Tu objetivo –
Según el texto sobre la residencialidad, ¿qué significa aumentar la residencialidad tal como la entienden arquitectos y urbanistas?

Así, el ministerio podría evaluar las prioridades en la reglamentación de la Ley de Desarrollo Urbano Sostenible, ya que contar con un reglamento de planificación y después pasar al de vivienda social, sin reglamentar antes los instrumentos base suelo, es pretender hacer un salto con garrocha, sin garrocha.
“Me llama la atención que varios alcaldes de distritos limeños se opongan a la construcción de viviendas sociales dentro de sus jurisdicciones, en defensa de la ‘residencialidad’ de sus distritos, cuando es todo lo contrario”.
Hace muchos años, un amigo constructor me convocó para elaborar un proyecto que le había solicitado una cliente, para diseñar una casa. Al momento de darme el encargo, me enfatizó que tenga en cuenta que se trataba de “una residencia”, es decir que debía entender que se trataba de una casa VIP. Por un momento apareció en mi mente un recuerdo de la niñez, cuando escuchaba a la gente mayor referirse a esas casas suntuosas que había en las avenidas Arequipa o Javier Prado como “residencias” para diferenciarlas de una simple casa.
El concepto de residencialidad, tal como lo entendemos arquitectos y urbanistas, tiene poco que ver con esa idea difundida y asociada a la “residencia” como la casa o el departamento opulento que se maneja en forma coloquial. Por el contrario, aumentar la residencialidad es hacer que el uso de suelo de una ciudad o sector urbano se destine en gran parte al uso de vivienda, porque consideramos que la actividad residencial es la mejor forma de activar la dinámica urbana y hacer sostenible una ciudad. Hacer vivienda es, en el fondo, hacer ciudad. Todo lo demás –equipamiento y servicios– llega por añadidura.

Material proporcionado –
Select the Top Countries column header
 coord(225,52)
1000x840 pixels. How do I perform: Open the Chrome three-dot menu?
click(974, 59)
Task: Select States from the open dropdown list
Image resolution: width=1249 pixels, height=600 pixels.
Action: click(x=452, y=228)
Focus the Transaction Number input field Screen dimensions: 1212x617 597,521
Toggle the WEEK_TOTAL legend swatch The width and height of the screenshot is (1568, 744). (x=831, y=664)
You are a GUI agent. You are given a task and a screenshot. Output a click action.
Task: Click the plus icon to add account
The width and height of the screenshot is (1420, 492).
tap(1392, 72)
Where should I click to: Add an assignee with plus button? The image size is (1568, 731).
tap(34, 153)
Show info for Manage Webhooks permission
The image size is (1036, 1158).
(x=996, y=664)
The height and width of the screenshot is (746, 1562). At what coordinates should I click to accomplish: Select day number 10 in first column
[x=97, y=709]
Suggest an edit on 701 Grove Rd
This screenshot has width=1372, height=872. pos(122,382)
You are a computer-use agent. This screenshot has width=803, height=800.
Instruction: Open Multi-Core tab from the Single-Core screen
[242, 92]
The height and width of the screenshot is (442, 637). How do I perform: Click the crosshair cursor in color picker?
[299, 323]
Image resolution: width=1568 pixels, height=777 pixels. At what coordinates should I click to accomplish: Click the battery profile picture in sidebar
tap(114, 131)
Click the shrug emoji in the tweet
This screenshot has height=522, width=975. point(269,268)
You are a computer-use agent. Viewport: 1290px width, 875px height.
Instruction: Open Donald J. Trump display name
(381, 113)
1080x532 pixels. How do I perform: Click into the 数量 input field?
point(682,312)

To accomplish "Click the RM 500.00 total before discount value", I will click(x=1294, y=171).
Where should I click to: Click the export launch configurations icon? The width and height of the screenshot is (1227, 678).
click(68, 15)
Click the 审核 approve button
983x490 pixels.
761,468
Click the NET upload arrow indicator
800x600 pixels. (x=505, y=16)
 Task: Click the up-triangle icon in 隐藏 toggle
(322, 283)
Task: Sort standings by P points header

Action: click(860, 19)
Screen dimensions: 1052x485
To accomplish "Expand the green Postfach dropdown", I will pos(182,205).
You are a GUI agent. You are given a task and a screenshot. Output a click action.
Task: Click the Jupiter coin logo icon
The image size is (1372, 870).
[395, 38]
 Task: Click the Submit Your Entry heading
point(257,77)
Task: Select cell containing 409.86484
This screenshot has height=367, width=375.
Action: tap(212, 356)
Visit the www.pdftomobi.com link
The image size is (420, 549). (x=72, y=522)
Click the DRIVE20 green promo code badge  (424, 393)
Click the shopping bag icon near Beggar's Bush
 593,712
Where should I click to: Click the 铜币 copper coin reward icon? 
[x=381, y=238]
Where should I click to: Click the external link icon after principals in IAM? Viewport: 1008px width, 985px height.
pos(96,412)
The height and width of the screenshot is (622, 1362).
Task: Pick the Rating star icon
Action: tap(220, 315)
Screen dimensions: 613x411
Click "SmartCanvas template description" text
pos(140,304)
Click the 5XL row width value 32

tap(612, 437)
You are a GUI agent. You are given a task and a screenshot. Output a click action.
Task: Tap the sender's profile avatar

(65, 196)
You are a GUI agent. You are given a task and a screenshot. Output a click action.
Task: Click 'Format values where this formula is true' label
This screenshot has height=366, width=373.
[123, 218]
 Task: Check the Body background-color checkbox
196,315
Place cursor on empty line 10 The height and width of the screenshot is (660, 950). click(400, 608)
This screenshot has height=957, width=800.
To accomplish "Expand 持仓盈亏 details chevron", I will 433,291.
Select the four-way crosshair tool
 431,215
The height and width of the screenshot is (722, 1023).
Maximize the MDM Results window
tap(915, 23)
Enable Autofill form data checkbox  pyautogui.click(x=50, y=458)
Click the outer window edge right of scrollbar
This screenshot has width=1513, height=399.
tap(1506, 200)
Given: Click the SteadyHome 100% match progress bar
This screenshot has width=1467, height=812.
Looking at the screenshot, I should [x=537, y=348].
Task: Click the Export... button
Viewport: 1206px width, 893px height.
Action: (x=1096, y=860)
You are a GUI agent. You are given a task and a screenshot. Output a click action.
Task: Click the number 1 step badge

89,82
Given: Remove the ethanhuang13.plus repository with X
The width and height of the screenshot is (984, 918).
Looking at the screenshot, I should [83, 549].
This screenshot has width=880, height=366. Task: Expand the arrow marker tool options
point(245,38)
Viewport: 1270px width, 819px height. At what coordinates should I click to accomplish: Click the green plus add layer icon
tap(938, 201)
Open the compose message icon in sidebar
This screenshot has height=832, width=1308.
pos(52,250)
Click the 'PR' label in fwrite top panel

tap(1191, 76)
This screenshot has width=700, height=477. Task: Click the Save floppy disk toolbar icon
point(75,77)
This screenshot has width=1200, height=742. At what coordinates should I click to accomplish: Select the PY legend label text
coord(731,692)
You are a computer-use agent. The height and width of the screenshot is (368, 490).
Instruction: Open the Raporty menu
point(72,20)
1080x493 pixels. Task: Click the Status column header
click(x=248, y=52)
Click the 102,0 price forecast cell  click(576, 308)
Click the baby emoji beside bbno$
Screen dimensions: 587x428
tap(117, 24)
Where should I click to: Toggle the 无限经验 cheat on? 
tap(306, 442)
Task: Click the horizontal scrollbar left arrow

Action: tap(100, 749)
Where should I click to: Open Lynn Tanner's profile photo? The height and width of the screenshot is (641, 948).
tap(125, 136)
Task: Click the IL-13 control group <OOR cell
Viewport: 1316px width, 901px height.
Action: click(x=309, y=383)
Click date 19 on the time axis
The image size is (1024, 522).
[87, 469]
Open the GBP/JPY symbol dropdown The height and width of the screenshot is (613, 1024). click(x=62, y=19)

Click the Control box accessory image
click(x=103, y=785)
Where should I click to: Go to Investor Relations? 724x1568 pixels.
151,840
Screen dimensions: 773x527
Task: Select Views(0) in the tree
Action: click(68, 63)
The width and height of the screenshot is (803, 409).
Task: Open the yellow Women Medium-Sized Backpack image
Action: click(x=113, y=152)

Espacio de respuesta –
Significa hacer que el uso de suelo de una ciudad o sector urbano se destine en gran parte al uso de vivienda.